:: Выбранный текст ::
Марио Льоса - Письма молодому романисту Страница 7
Марио Льоса - Письма молодому романисту читать онлайн бесплатно
В этой связи стоит вспомнить и другого великого прозаика, пишущего на испанском языке, – Габриэля Гарсиа Маркеса. В отличие от борхесовского, стиль Маркеса не строг, а избыточен, в нем нет интеллектуализма, зато много чувственности и игры на ощущениях; чистота и правильность делают его ветвью классического древа, но он не высокопарен и не архаичен, он охотно использует народный язык, неологизмы и иностранные слова, его отличают богатая музыкальность и концептуальная прозрачность, он избегает усложненности и умственных загадок. Живое тепло, вкусовые ощущения, музыка, тонкие переплетения душевных настроений и телесных желаний выражены у Маркеса естественно, без ужимок, его фантазия дышит легко и вольно, плавно перетекая в события невероятные. Когда мы читаем «Сто лет одиночества» или «Любовь во время чумы», нас не отпускает уверенность, что только рассказанные именно этими словами, именно в этой манере, в этом ритме истории становятся правдоподобными, поражают воображение, потрясают – а иначе они утратили бы все свое очарование, ведь истории – не более чем слова, которыми они рассказаны.
:::
:: Извлечённые данные ::
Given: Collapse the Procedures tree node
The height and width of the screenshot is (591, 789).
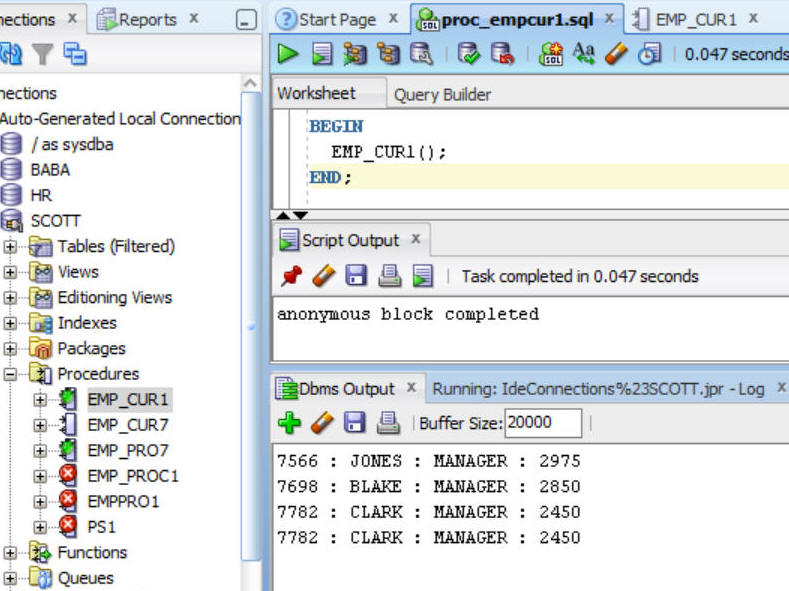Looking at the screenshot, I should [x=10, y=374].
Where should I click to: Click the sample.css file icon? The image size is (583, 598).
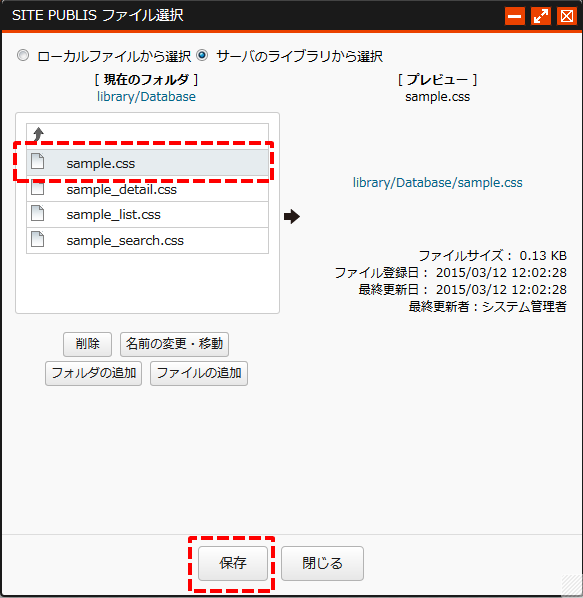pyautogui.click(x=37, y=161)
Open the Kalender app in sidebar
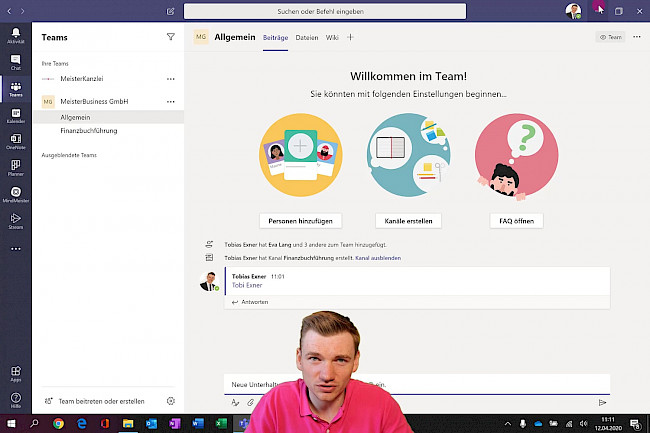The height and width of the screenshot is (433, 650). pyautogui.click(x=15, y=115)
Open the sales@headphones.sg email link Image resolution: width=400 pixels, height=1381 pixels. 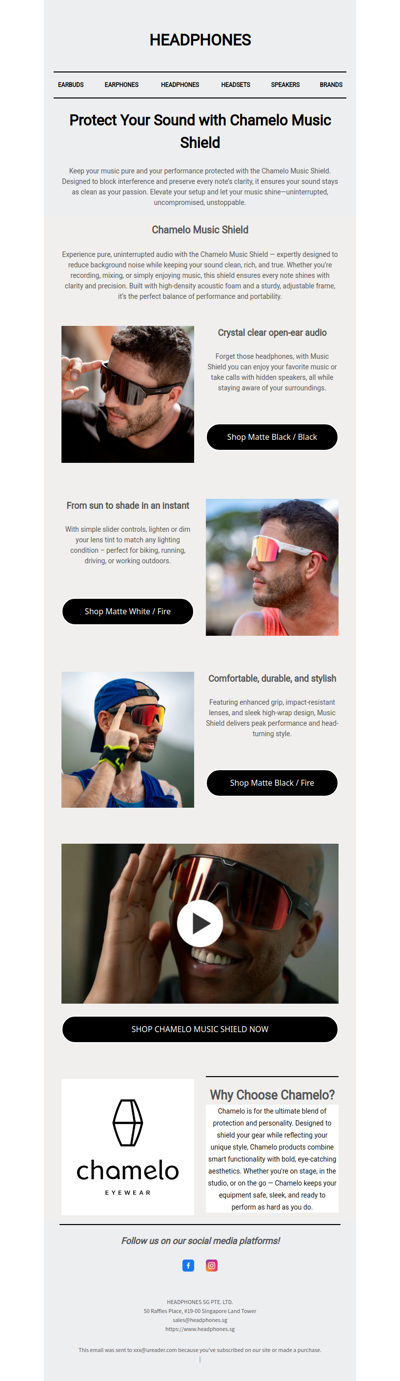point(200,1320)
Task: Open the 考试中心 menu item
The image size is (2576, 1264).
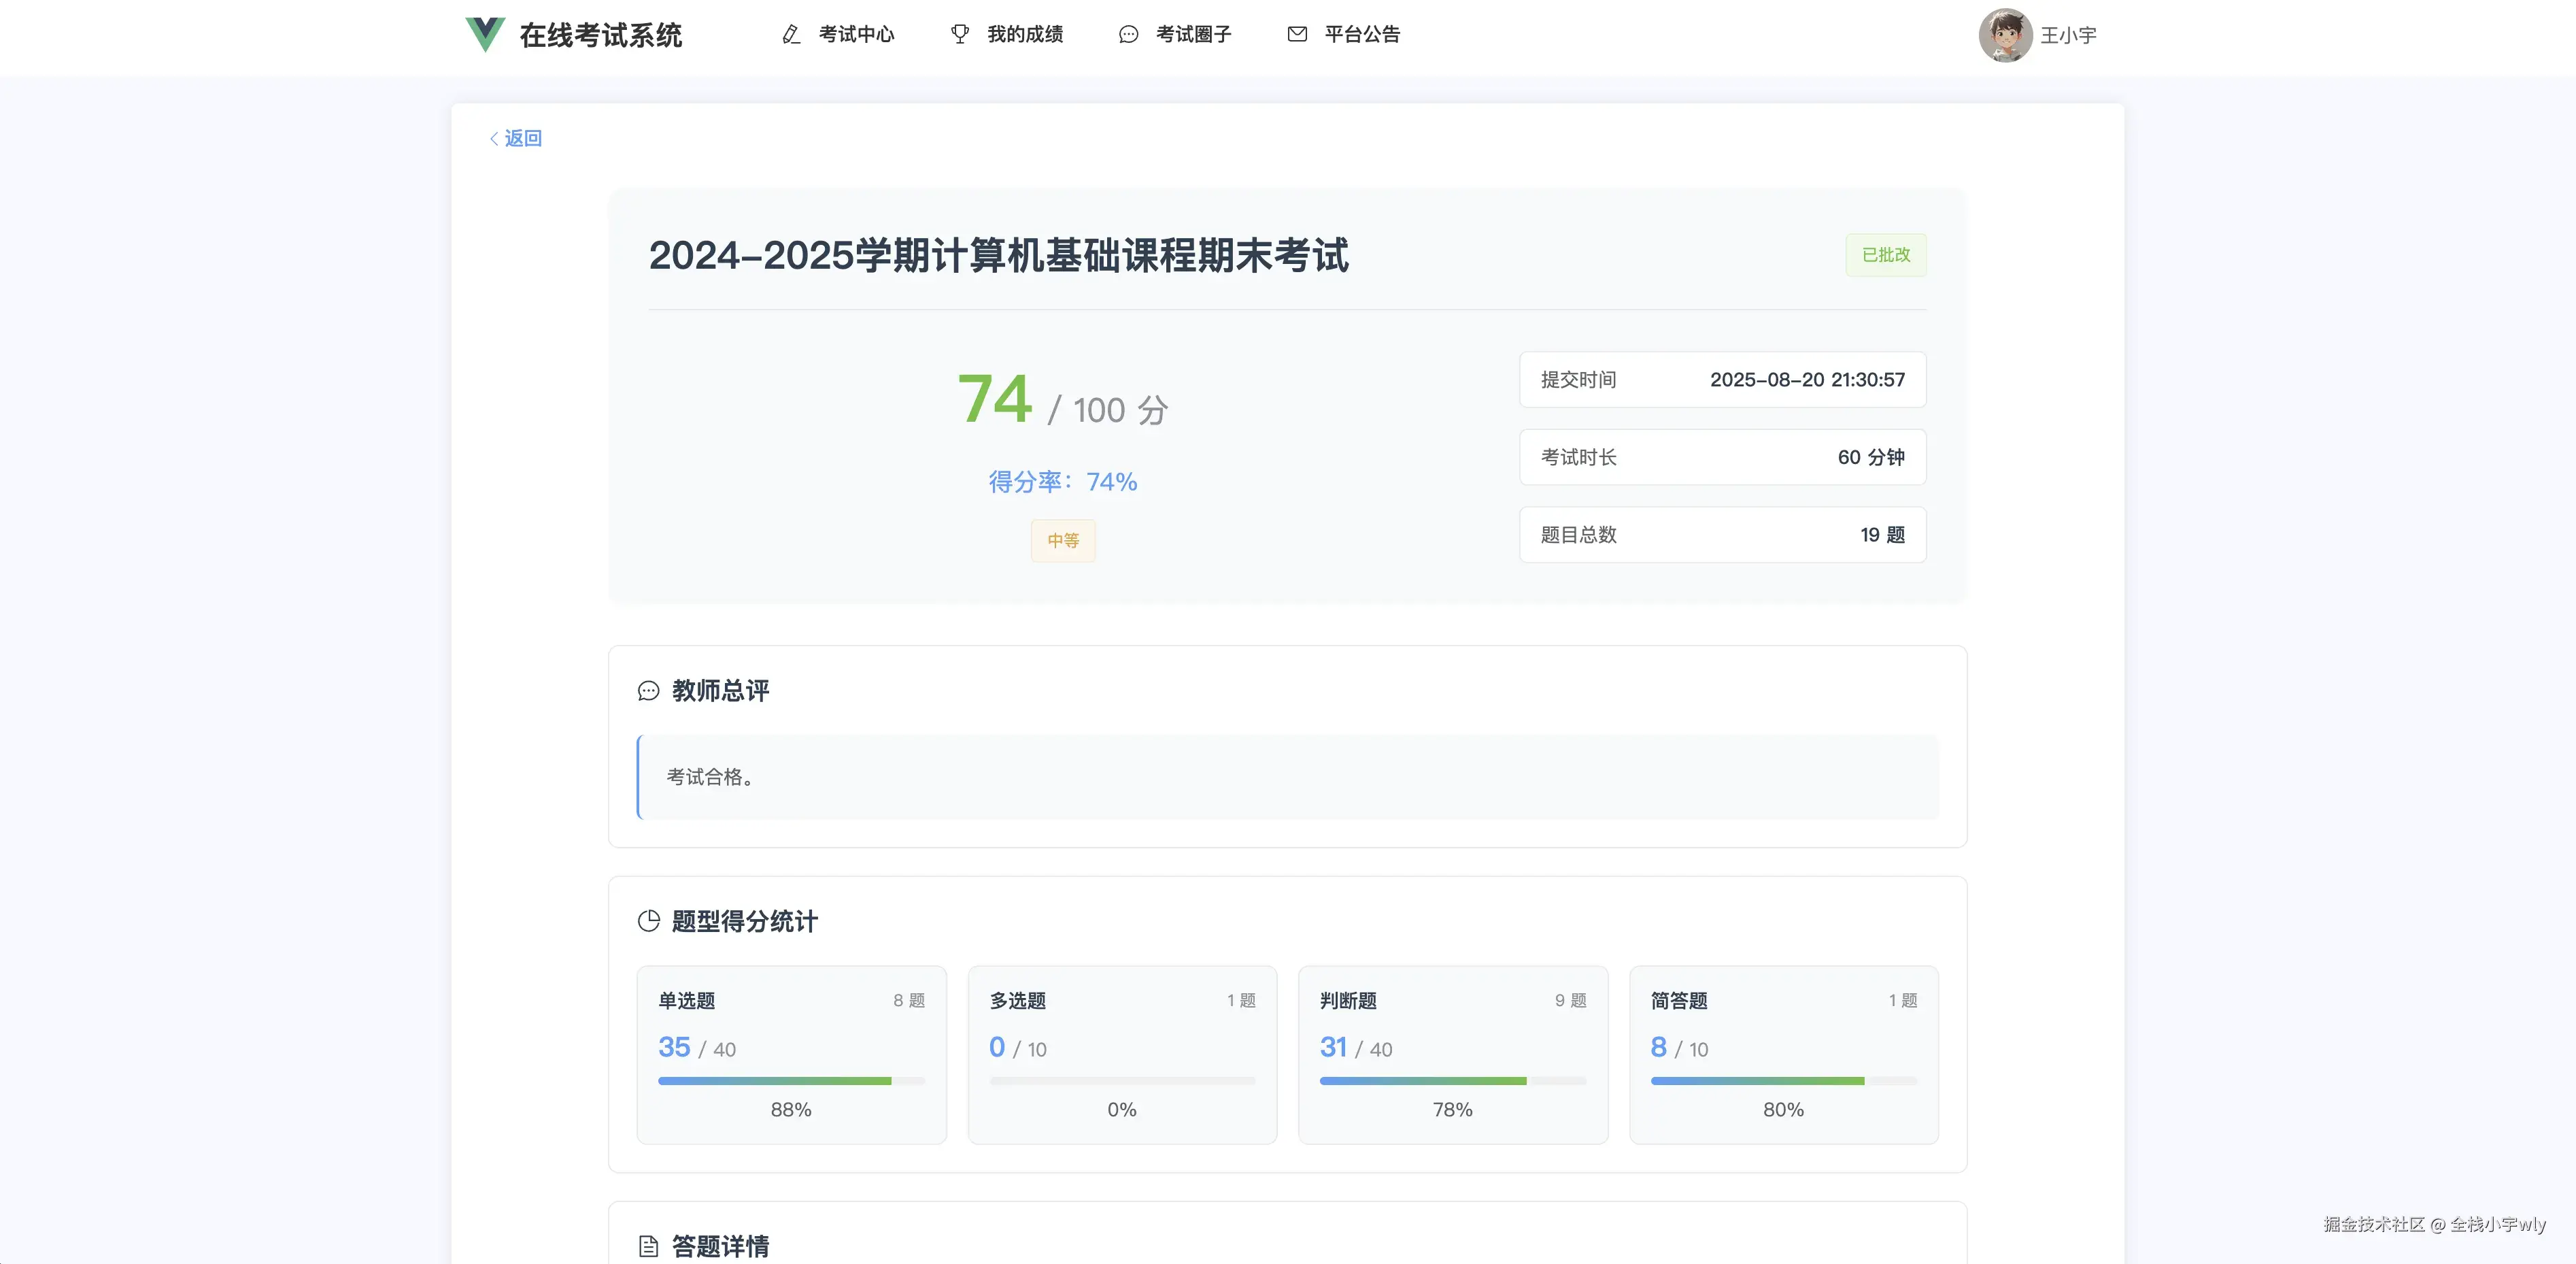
:::
Задача:
Проверьте по отрывку о стиле Маркеса, верны ли утверждения: (a) стиль Маркеса, как и борхесовский, строг; (b) Маркес охотно использует неологизмы и иностранные слова; (c) стиль Маркеса высокопарен и архаичен. Для каждого ответьте «да» или «нет» и дословно приведите решающие слова отрывка.

Ответ к задаче:
(a) Нет: «В отличие от борхесовского, стиль Маркеса не строг, а избыточен».
(b) Да: «он охотно использует народный язык, неологизмы и иностранные слова».
(c) Нет: «но он не высокопарен и не архаичен».